TASK INSTRUCTIONS:
Exactly the lines from the first line of the records to the line holding "Click the 'Manillar' label" should be duplicated, and nothing more; pictures stay out.

PROVIDED INFORMATION:
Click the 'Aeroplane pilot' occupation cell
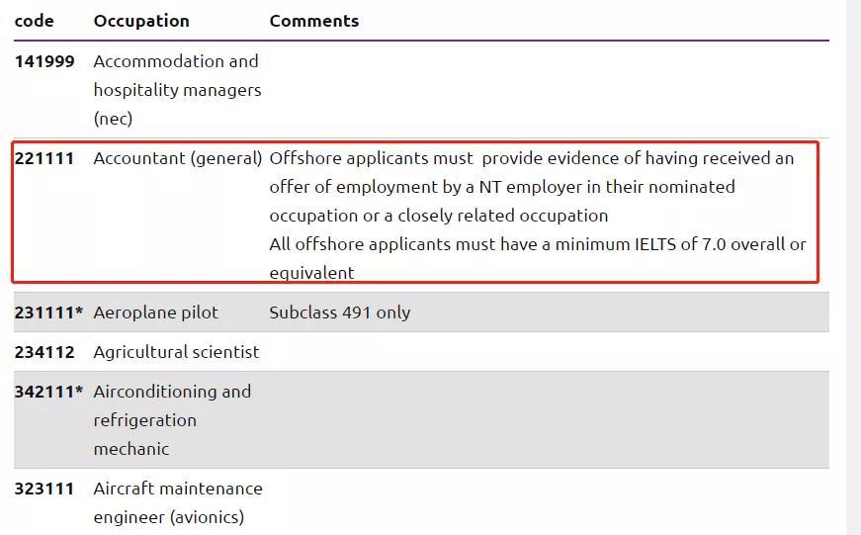This screenshot has height=535, width=861. pyautogui.click(x=155, y=312)
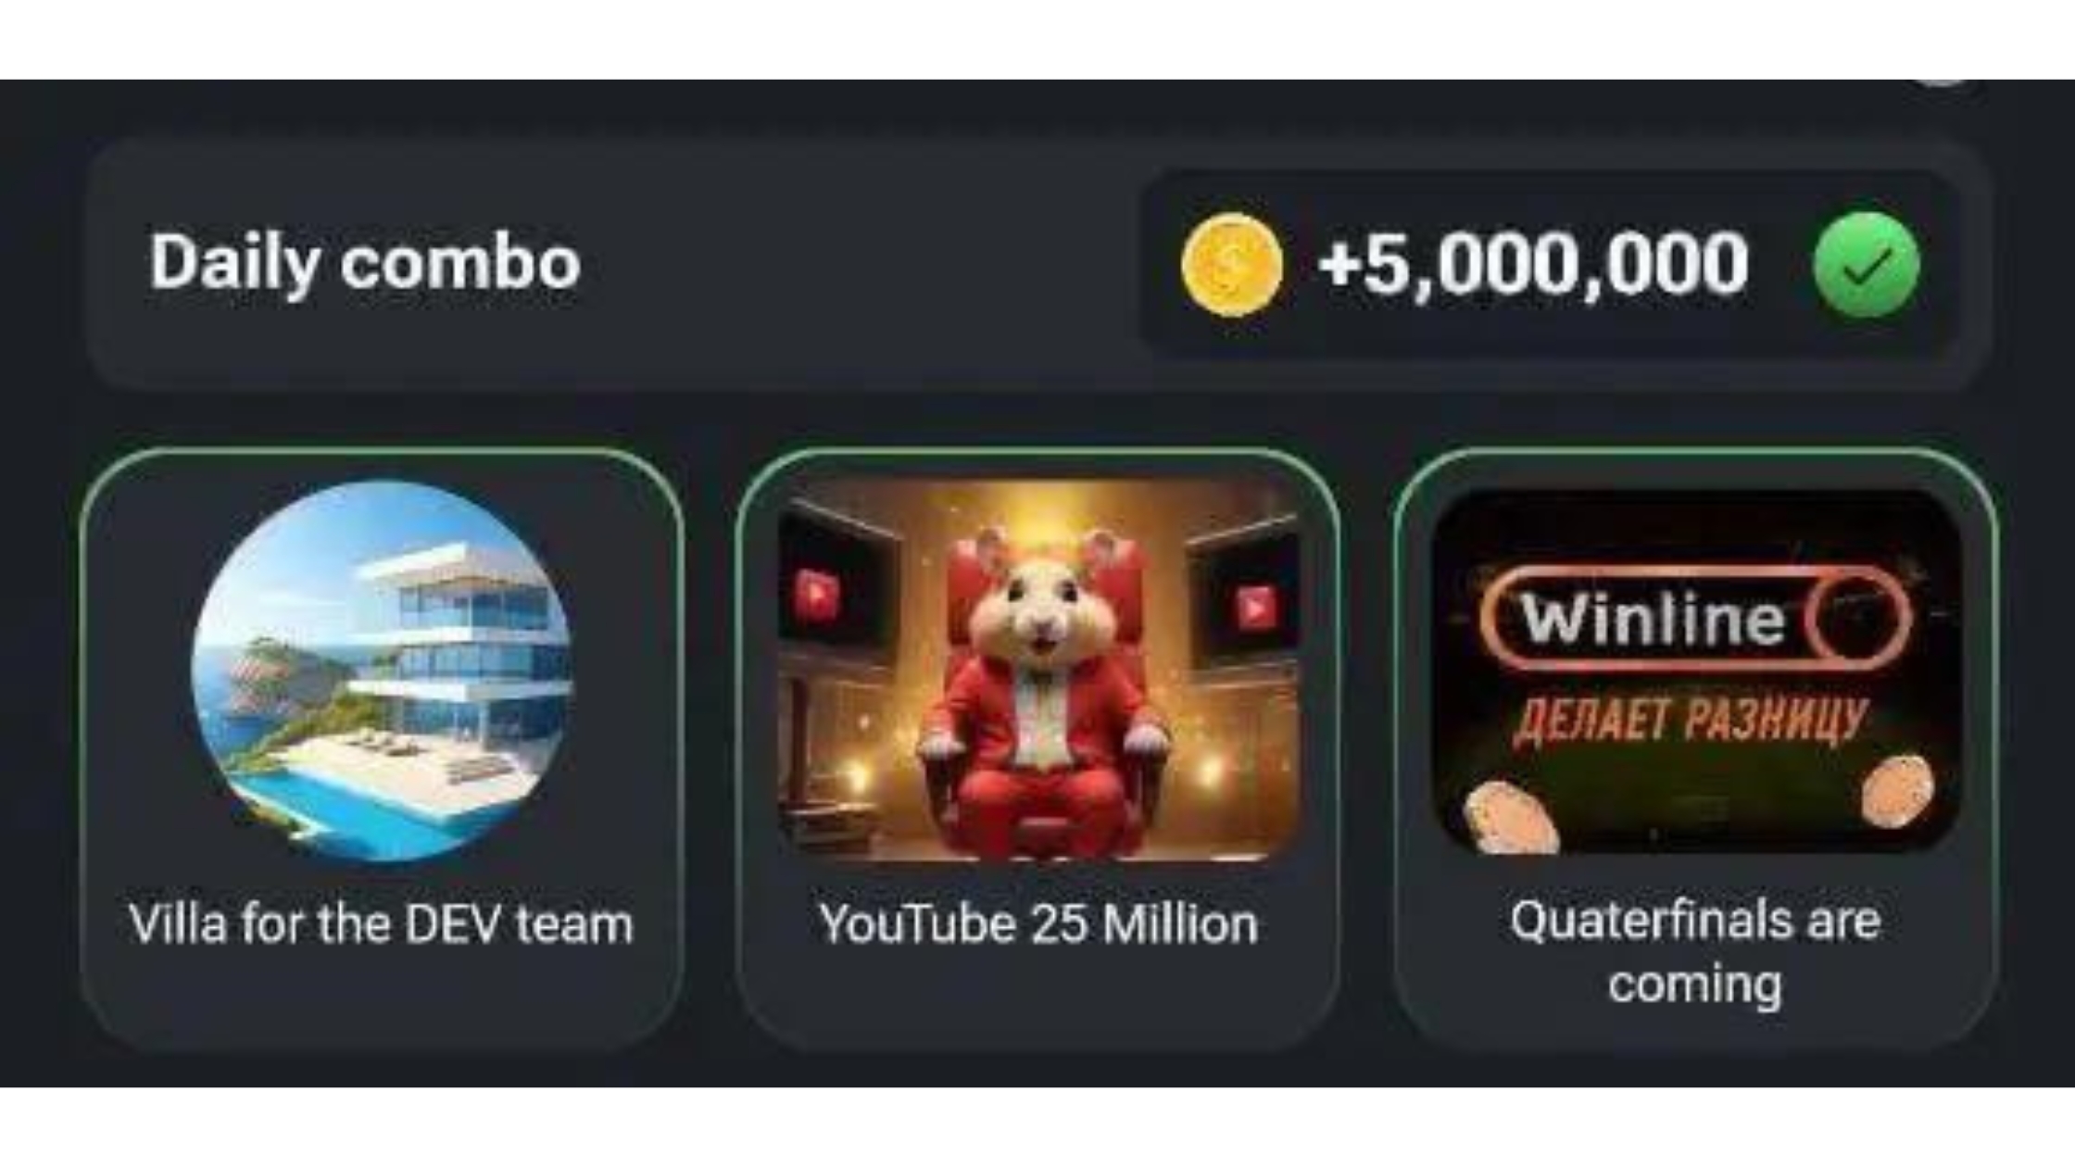
Task: Click the round villa picture
Action: [382, 670]
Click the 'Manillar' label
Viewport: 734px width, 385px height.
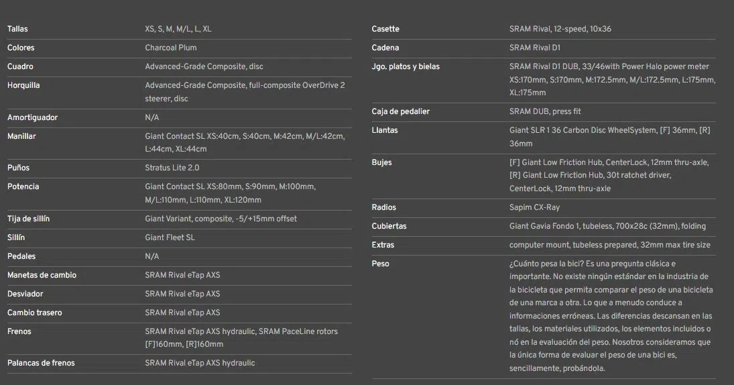tap(21, 137)
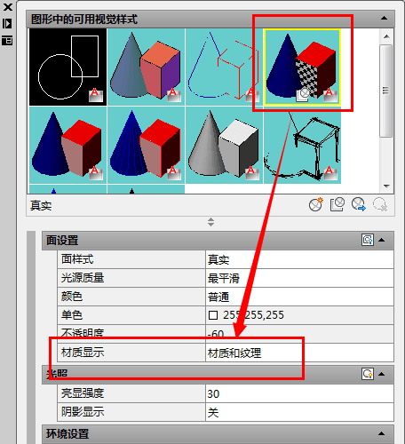This screenshot has width=405, height=444.
Task: Select the sketchy style thumbnail
Action: (302, 145)
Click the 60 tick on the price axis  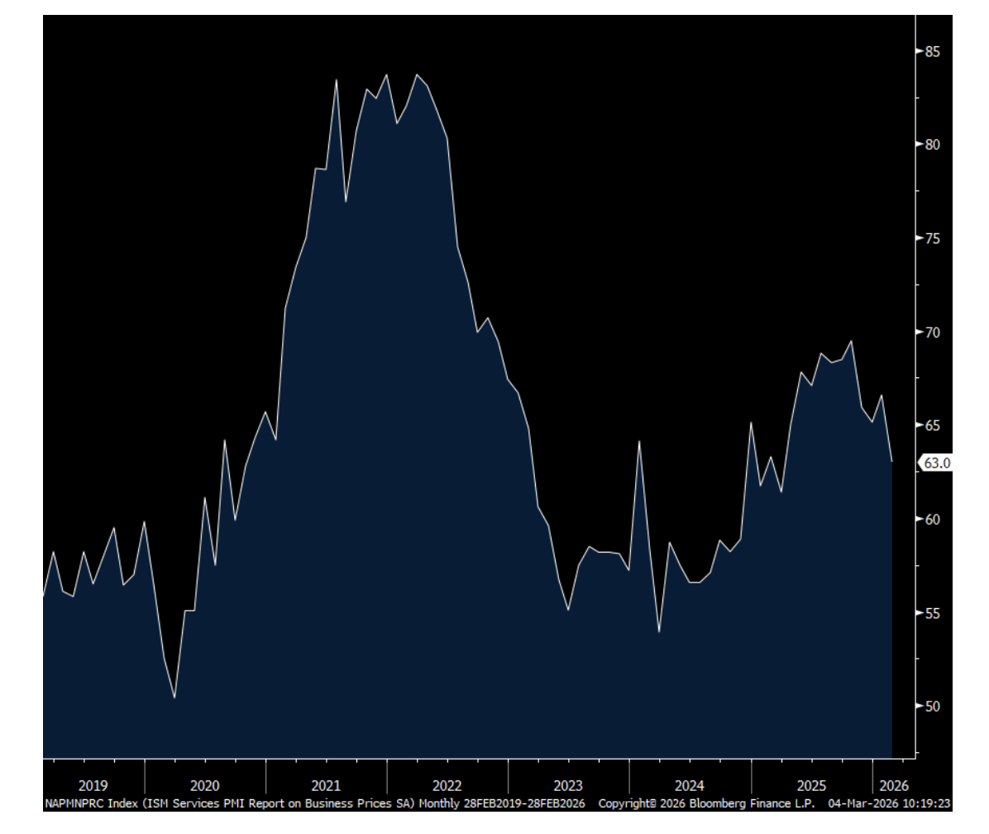pyautogui.click(x=931, y=520)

RESPONSE:
Click the 'Aeroplane pilot' occupation cell
This screenshot has height=535, width=861. pyautogui.click(x=155, y=312)
Task: Click the round villa picture
Action: [382, 670]
Click the 'Manillar' label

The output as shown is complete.